The choropleth map is the most widely used thematic map type. Polygon areas are shaded according to a normalized ratio-scale variable using a sequential (or diverging) color scheme, where lightness is the primary visual variable, typically reinforced by a secondary hue shift.

Normalization is essential. Mapping raw counts (e.g., total population per canton) to area fill creates a size bias: larger polygons appear more prominent regardless of the actual value. Normalization removes this by expressing the variable as a rate, density, or proportion (e.g., population per km², % unemployed).

Warning

Common error: Failing to normalize is one of the most frequent mistakes in choropleth mapping. Wikipedia contributors (2026) notes that during the COVID-19 pandemic, more than half of U.S. state government dashboards used non-normalized counts in choropleth maps, contributing to systematic misinterpretation.

Classed vs. unclassed: Most choropleth maps group values into discrete classes (classed choropleth), which produces a visual result identical to a shade map — the distinction lies entirely in the data. An unclassed choropleth assigns a continuous color proportional to each value, preserving more data detail but making it harder for readers to extract specific values (Axis Maps, 2020).

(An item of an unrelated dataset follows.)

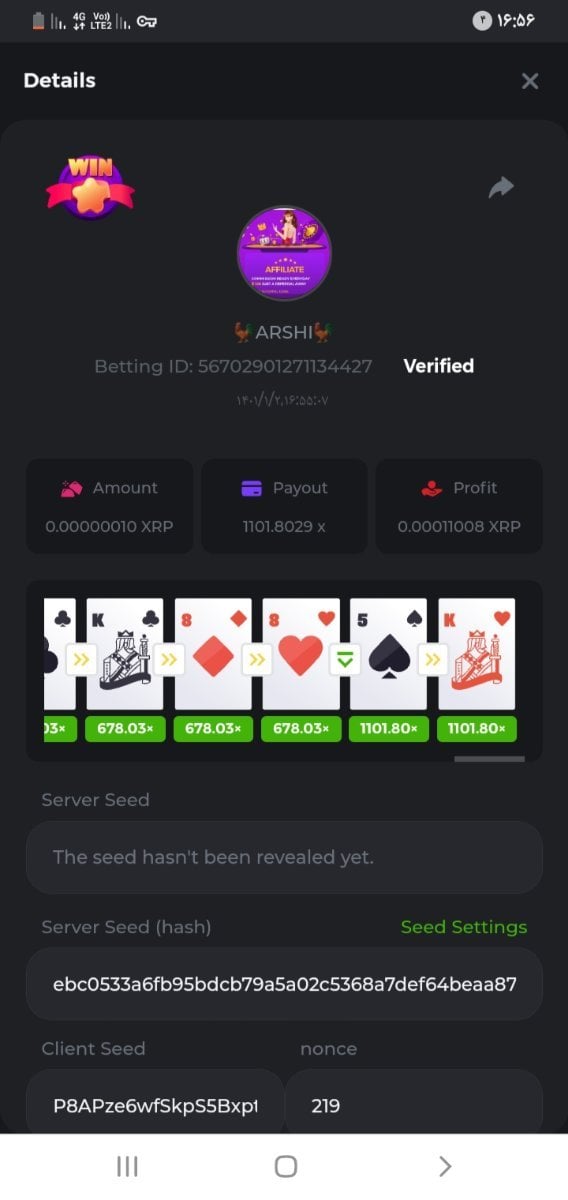This screenshot has width=568, height=1200.
Task: Tap the Android home button
Action: click(x=286, y=1166)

Color scheme: Sequential schemes are appropriate for variables with a natural direction. Diverging schemes are appropriate when values have a meaningful midpoint (e.g., deviation from average, population change).

Note

Terminological note: Some authors extend “choropleth” to include ordinal-level data (LibreTexts Geosciences, 2025). The stricter definition — ratio data, normalized to an enumeration unit — is preferred here and aligns with the original use of the term introduced by Wright in 1938 (Wikipedia contributors, 2026).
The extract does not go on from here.